Patient 2: 70 y/o female, triple bypass four weeks ago, long time smoker, COPD and asthma. You could tell she had been fighting the COPD for a long time because she had clubbed fingernails. She presented with SEVERE respiratory distress but a sat RA of 92%. 100% on 15L by NRB but still in severe distress. After a combivent she improved a great deal but she was still pretty junky in the lungs. At a four minute transport time I only had time for so much. It's strange not having that 30 minutes in the back of the medic anymore!

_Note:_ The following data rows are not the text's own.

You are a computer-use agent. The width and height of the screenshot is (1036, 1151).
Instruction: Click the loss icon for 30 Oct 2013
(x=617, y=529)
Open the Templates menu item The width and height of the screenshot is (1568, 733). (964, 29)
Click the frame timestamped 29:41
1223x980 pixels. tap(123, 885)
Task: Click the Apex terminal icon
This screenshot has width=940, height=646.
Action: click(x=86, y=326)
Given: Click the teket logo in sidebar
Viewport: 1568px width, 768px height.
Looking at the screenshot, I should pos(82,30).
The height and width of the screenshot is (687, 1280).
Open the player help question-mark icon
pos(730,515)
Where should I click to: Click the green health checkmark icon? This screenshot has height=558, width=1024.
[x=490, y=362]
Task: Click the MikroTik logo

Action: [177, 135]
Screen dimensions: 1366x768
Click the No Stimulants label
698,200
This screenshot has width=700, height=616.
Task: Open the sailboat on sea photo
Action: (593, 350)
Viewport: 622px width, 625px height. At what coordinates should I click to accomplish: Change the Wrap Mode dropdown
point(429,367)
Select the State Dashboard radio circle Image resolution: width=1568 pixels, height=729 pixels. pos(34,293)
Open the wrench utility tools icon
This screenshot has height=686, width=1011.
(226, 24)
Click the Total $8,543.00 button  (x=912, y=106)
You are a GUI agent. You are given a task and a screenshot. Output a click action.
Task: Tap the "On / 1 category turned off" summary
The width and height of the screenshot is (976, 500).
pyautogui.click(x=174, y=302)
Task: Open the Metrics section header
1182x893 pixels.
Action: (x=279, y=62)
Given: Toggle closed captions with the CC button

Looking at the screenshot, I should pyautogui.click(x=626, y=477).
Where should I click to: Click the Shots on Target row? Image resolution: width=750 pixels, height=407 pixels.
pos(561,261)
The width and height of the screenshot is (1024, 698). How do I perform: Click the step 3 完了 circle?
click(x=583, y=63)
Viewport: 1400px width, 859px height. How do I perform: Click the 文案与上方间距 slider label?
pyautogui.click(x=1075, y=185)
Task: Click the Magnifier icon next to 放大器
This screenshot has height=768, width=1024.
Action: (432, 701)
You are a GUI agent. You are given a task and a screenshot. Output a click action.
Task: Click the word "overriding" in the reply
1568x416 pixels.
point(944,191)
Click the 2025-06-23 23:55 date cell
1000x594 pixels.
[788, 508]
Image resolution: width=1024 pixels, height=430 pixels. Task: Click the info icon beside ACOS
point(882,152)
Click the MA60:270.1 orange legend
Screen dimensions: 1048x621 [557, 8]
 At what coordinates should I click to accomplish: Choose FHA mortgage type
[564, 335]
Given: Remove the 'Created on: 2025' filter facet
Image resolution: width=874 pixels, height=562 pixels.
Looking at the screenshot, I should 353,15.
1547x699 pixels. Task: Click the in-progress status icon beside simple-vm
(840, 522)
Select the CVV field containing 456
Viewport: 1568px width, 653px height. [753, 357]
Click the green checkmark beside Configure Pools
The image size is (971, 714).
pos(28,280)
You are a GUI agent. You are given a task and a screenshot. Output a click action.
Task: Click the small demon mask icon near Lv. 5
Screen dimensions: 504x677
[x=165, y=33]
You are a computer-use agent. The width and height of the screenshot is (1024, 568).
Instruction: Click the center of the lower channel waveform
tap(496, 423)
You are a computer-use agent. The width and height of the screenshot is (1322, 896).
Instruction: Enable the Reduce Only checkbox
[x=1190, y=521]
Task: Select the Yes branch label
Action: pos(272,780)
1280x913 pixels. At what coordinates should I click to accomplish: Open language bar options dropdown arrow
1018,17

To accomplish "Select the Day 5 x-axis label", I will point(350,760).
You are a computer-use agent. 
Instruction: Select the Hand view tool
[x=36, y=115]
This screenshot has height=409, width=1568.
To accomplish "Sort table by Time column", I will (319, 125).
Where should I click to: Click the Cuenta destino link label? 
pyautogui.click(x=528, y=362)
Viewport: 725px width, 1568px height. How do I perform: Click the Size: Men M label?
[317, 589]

I heard a nurse tell a patient that she was "not breathing right". It wasn't that her sats were low. The nurse wasn't even in the room. Apparently the patient had set off an alarm because she was breathing shallowly. It's the way she breathes. In the EMS room at the hospital a medic was talking about how he had a patient that "went to crap" in his ambulance. Then he described how the patient's pacemaker wasn't working and pacemaker was misfiring. Turns out the patient was asymptomatic but was throwing all sorts of different rythyms on the monitor. So, OK. You can deactivate the device, right? But if the patient is asymptomatic why do you say they're going to crap? Sounds like you're the one freaking out son.

OK, so if I'm not talking to myself here... Am I being silly? Am I missing something? I haven't been a medic for more than a few years, but I've been a provider since 1992. I pretty much make a decision without really consciously doing so. Lately I've started second-guessing my descisions. It's always been my opinion that we rely too heavily on machines to make a diagnosis and seem to be relying on one piece of information rather than a host of them. Am I wrong? Should I reconsider?

1 comments:

Firefighter/Paramedic said...

You are dead on. Always treat the patient. I could go on and on about why but you already did a great job.